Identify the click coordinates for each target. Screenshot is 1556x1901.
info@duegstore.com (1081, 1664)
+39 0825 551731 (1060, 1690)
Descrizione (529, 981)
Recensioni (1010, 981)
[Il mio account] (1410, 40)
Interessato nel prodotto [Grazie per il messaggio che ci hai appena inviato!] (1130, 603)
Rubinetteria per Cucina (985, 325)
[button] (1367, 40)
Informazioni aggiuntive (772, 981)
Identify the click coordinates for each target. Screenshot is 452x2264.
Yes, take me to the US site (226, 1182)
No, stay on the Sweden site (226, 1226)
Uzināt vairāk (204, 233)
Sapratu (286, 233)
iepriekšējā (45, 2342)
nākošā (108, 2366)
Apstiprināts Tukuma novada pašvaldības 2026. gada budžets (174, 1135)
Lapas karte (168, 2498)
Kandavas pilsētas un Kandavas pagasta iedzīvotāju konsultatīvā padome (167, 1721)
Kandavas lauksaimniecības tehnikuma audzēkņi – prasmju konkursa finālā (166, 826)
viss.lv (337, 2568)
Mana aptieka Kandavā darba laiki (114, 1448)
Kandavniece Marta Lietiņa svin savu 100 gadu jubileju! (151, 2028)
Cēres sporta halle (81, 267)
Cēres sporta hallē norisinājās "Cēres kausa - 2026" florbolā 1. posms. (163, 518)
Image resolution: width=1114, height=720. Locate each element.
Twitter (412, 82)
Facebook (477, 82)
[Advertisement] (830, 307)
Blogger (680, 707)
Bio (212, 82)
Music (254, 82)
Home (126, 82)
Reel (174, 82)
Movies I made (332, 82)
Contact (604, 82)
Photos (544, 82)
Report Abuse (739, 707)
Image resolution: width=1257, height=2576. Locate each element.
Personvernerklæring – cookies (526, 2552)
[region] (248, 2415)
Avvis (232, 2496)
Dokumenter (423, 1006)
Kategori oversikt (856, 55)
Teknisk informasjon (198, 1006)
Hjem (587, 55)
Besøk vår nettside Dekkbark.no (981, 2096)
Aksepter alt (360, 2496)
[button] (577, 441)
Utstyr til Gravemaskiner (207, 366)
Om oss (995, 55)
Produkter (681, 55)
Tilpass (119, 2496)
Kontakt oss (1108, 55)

================================

TASK DIRECTIONS — List each line of the records above that contains the string "site", copying every such line in full.

RESULT —
Yes, take me to the US site (226, 1182)
No, stay on the Sweden site (226, 1226)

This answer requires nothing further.